Exercise description »
The entire listing below is to be written out exactly, minus the pictures.

======== Data for the task

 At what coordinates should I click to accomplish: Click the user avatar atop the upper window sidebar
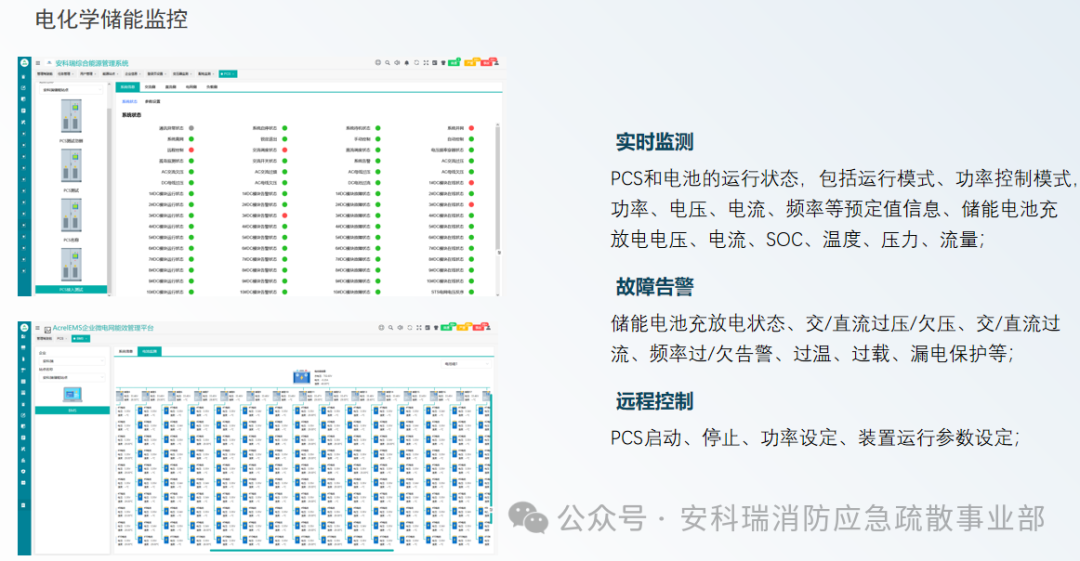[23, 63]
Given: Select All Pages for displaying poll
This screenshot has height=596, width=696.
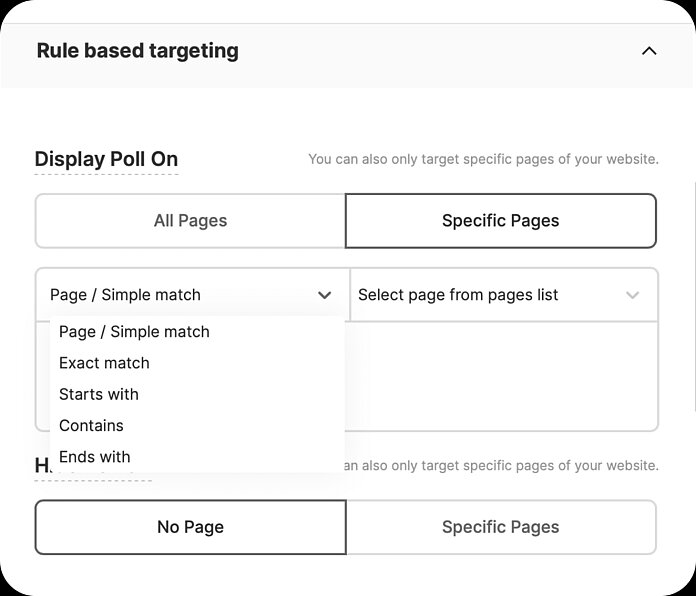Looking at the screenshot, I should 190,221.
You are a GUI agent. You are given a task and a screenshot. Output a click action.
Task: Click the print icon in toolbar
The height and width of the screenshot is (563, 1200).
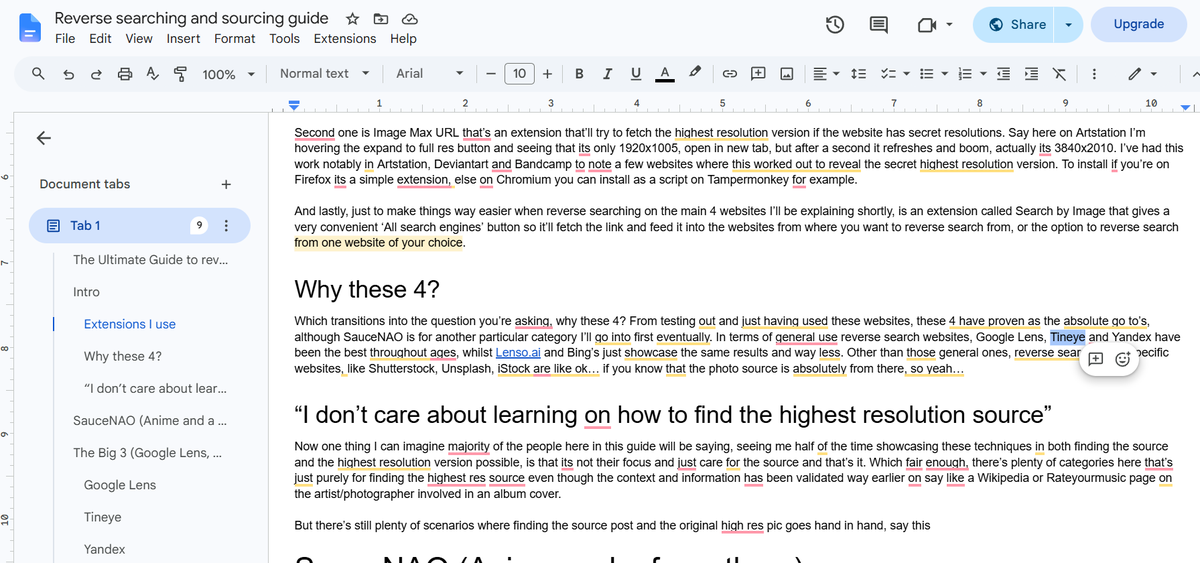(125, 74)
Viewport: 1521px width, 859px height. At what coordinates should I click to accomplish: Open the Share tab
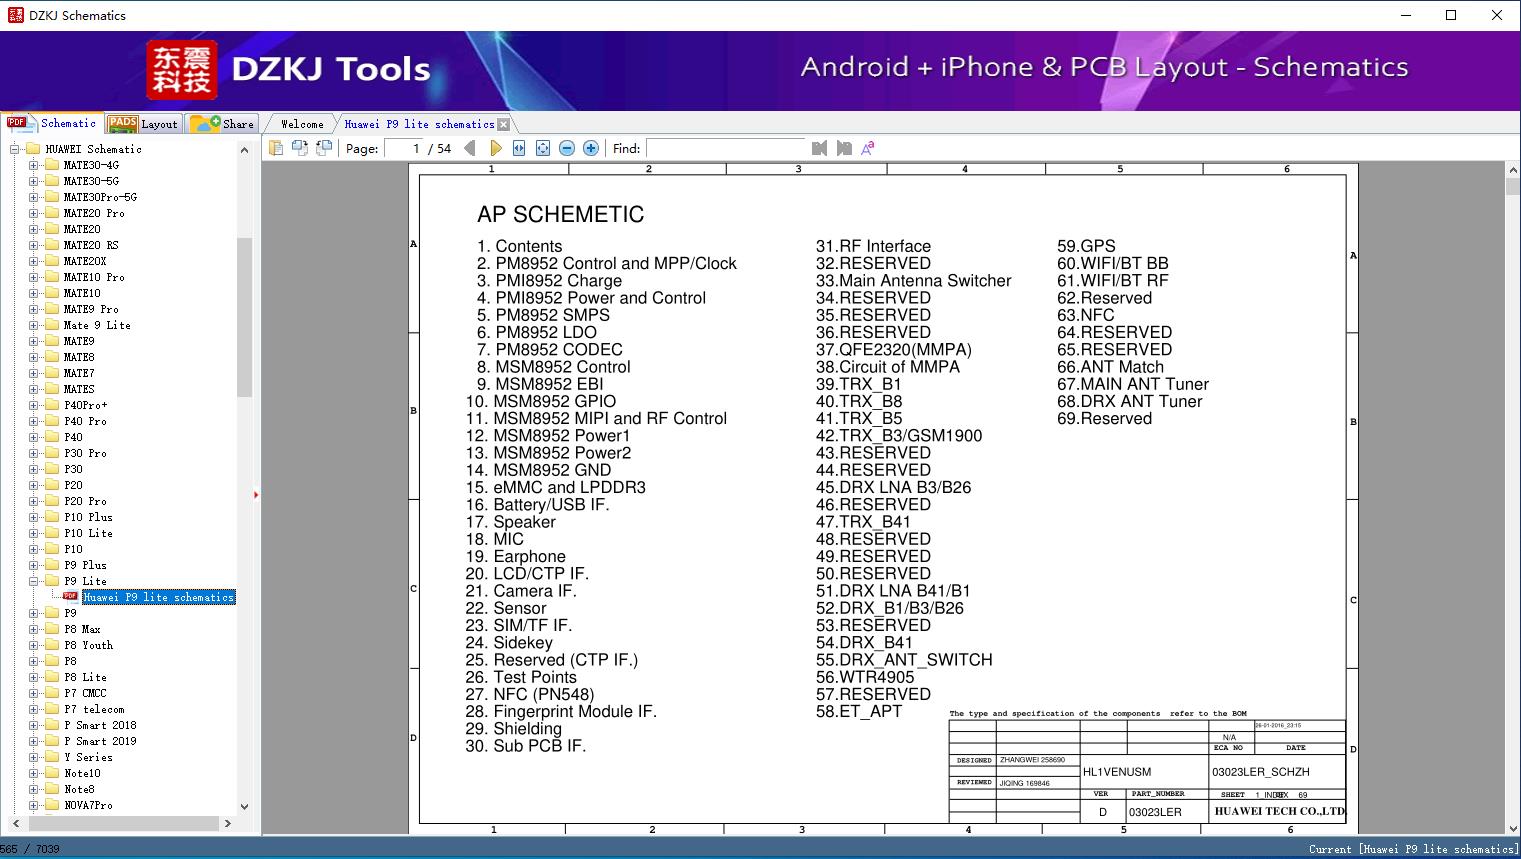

================

Result of the exercise »
 At what coordinates should I click to accomplish: Click the user avatar atop the upper window sidebar
[23, 63]
Given: Select All Pages for displaying poll
This screenshot has height=596, width=696.
Looking at the screenshot, I should 190,221.
You are a GUI agent. You are given a task and a screenshot. Output a click action.
Task: Click the print icon in toolbar
The height and width of the screenshot is (563, 1200).
(125, 74)
Viewport: 1521px width, 859px height. At what coordinates should I click to accomplish: Open the Share tab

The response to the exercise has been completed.